How will the school administration ensure that children are sanitary after using the bathrooms, and certainly they won’t be allowed to use water fountains anymore, right?
What will lunch time look like and how do you make sure that children don’t mess with each other’s food or eat and drink after each other? (I was a stickler with this one with my children and made sure they knew it was a HUGE NO-NO). But, we aren’t with our children when they’re at school, so . . .
Older children may do fine with wearing face masks throughout the school day, but will it be so easy to keep the younger children (like the Kindergartners) from taking off their face masks?
What kind of testing will be done to insure that children and adults don’t have COVID? And how often will the testing be done: daily or weekly?
What is the protocol if a child or adult gets sick? I assume the child or adult will be sent home, but what about all the individuals that were exposed to the compromised individual? How are they handled?
How can you truly socially distance children when they’re so naturally drawn to each other? They’re children. Children do what children do and think like children think.
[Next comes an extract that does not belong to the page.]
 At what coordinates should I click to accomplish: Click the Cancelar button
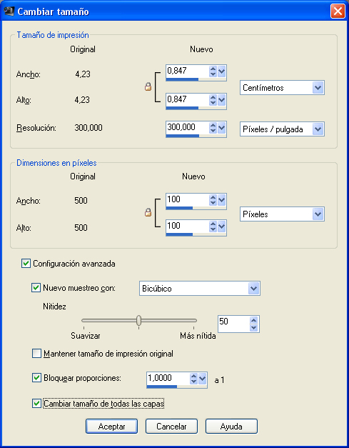171,427
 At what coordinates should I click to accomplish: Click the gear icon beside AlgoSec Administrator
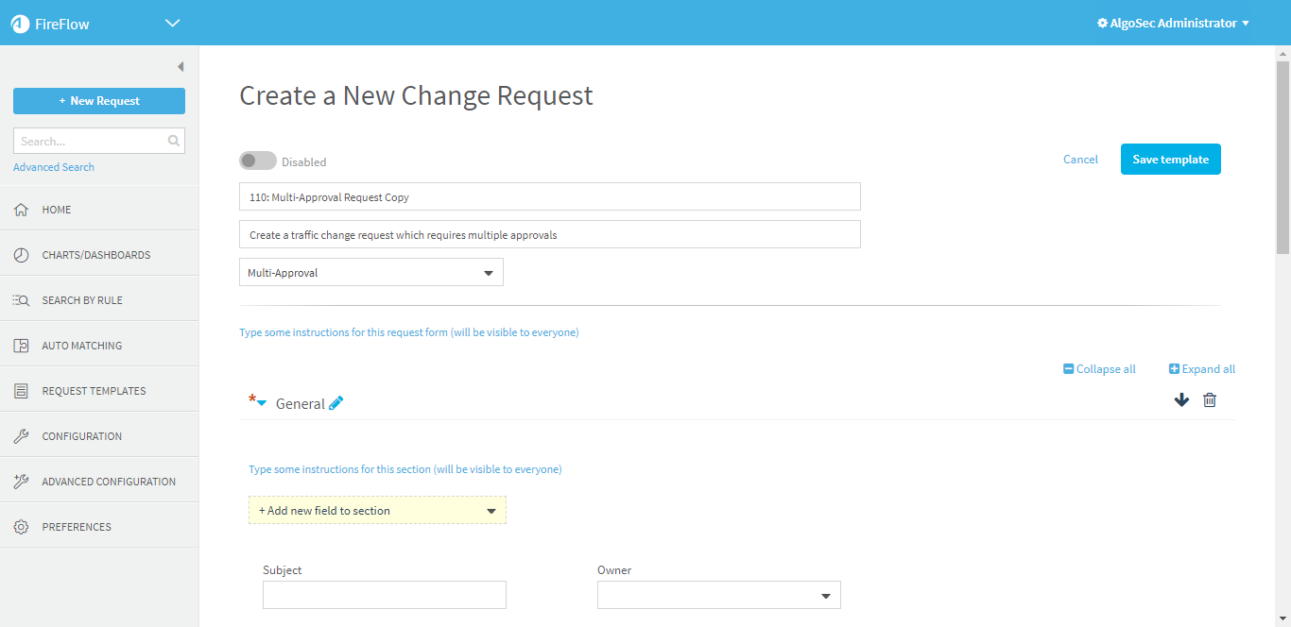click(1102, 24)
How will teachers be able to effectively monitor social distancing efforts, while focusing on what they were actually trained to do, which is educate children?
Time will eventually tell all and I pray that time shows some positive outcomes from the get-go. But for now, I’m keeping Little Man with me. I know I can’t protect him from every possible bad thing in life for the rest of his life. But, I sure can do my best to keep him out of harm’s way while he’s under my care, anyway.
And, I pray for all of you out there that have hard decisions to make on what to do for your child’s schooling this upcoming year. I pray that you’ll be given the opportunities to have choices to make the best possible situations out of a difficult one. Take care and God bless.